Thoughts on..... CA Supreme Court case Green v. Superior Court (1974), which states that because there is an implied warranty of habitability in all residential rental agreeements, the tenant does have the right to withhold/reduce rent for habitability issues.
Excerpts from Knight v. Hallsthammar (1981), 29 Cal.3d 46(expands on Green v. Superior) - GIVES TENANTS RIGHT TO REDUCE/WITHHOLD RENT RE HABITABILITY ISSUES, despite not being codified. "[t]he landlord's lack of fault and reasonable efforts to repair do not prolong the duty to pay full rent."..."At least in a situation where, as here, a landlord has notice of alleged uninhabitable conditions not caused by the tenants themselves, a landlord's breach of the implied warranty of habitability exists whether or not he has had a "reasonable" time to repair. Otherwise, the mutual dependence of a landlord's obligation to maintain habitable premises, and of a tenant's duty to pay rent, would make no sense.

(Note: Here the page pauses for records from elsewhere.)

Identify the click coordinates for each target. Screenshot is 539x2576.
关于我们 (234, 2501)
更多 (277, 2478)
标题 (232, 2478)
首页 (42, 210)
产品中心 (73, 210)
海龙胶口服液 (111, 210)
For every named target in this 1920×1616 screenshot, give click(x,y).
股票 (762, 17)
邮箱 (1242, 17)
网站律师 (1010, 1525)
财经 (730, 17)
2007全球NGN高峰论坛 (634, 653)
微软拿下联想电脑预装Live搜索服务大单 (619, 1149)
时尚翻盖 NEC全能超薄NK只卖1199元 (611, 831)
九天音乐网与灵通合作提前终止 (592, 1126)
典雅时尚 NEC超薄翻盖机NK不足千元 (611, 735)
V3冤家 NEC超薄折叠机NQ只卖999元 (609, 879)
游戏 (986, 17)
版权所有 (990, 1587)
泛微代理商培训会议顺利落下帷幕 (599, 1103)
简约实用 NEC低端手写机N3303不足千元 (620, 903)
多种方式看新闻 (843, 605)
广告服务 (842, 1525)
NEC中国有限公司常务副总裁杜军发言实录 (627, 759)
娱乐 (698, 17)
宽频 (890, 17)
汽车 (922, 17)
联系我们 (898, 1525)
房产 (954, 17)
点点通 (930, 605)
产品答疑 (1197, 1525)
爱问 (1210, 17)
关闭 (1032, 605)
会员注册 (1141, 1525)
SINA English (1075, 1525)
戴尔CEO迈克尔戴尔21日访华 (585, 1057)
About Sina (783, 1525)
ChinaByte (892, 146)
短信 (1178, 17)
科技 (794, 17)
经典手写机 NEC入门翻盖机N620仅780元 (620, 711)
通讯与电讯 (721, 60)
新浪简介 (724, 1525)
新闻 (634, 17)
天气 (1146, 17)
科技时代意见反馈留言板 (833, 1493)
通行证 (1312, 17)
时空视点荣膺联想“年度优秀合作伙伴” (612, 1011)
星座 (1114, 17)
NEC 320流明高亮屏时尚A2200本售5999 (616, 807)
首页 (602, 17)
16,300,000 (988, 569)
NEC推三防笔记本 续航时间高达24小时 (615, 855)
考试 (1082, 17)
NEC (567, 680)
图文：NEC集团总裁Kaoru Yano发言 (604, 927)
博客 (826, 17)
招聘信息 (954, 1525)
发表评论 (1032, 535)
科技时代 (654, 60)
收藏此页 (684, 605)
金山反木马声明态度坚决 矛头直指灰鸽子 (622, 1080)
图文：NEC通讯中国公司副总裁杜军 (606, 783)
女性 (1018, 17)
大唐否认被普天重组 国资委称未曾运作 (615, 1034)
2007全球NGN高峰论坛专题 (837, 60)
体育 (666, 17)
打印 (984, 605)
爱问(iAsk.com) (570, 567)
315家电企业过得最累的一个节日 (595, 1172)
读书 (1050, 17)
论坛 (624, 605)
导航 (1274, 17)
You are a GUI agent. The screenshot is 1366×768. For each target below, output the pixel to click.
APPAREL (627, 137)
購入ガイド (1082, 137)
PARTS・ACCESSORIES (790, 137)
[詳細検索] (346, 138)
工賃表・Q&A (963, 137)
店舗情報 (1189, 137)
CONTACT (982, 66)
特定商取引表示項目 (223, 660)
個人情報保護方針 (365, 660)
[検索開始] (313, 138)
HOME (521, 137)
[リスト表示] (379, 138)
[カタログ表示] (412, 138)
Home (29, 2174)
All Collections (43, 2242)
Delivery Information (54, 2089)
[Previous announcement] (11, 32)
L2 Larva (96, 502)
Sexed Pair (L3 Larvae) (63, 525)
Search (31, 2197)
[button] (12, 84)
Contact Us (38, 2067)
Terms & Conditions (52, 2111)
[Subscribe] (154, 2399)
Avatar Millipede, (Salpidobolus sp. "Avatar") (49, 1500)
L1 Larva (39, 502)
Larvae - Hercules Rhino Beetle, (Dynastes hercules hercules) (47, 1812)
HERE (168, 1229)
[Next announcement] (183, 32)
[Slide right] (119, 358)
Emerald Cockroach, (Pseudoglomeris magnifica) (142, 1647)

In California, a warranty of habitability is implied in all residential rental agreements. Green v. Superior Court (1974) 10 Cal.3d 616, 629. The implied warranty “recognizes the realities of the modern urban landlord-tenant relationship and imposes upon the landlord the obligation to maintain leased dwellings in a habitable condition throughout the term of the lease.” Peterson v. Superior Court (1995) 10 Cal.4th 1185, 1204, quoting Green v. Superior Court, supra, 10 Cal.3d at 619.
The implied warranty of habitability is, in effect, a corollary to a residential landlord’s statutory obligation to put the premises “into a condition fit for such [residential] occupation, and repair all subsequent dilapidations thereof, which render it untenantable.” Civil Code section 1941. A tenant’s right to “habitable premises” is non-waiveable, and residential landlords cannot avoid the warranty of habitability by contracting around it in their leases. See Civil Code section 1942.1.
Civil Code section 1941.1 defines untenantable dwellings and specifies specific “tenant-ability” characteristics, including plumbing and gas facilities that conform to state and local law at the time of installation maintained in good working order. Civil Code section 1941.1(b). Moreover, any building or portion of a building, including any dwelling unit, guestroom or suite of rooms, is deemed substandard under the State Housing Law and “untenantable” under Civil Code section 1941.1 whenever a prescribed condition exists to the extent that it “endangers the life, limb, health, property, safety, or welfare of the public or the occupants.” Health and Safety Code section 17920.3. Inadequate plumbing system is one of the prescribed conditions. See Health and Safety Code section 17920.3. California courts have found that water leaks can constitute substantial defects sufficient to constitute statutory non-compliance under the State Housing Law. See Knight v. Hallsthammer (1981) 29 Cal.3d 46, 50.
This response is for information purpose only and does not constitute a legal advice. This response does not create an attorney-client relationship.
Attorney Lee gave you an excellent response. It is accurate. You haven't really asked a specific question though.
Frank W. Chen has been licensed to practice law in California since 1988. The information presented here is general in nature and is not intended, nor should be construed, as legal advice. This posting does not create any attorney-client relationship with the author. For specific advice about your particular situation, consult your own attorney.
Construction / Development Lawyer
It sounds as if you are asking if it is okay for you to withhold rent to make repairs. The answer is yes, but you need to be careful anytime you resort to "self-help" so that you are not harmed. Your best approach is to file a complaint with the health department if there habitability issues.
If you want to move, try and work something out with your landlord.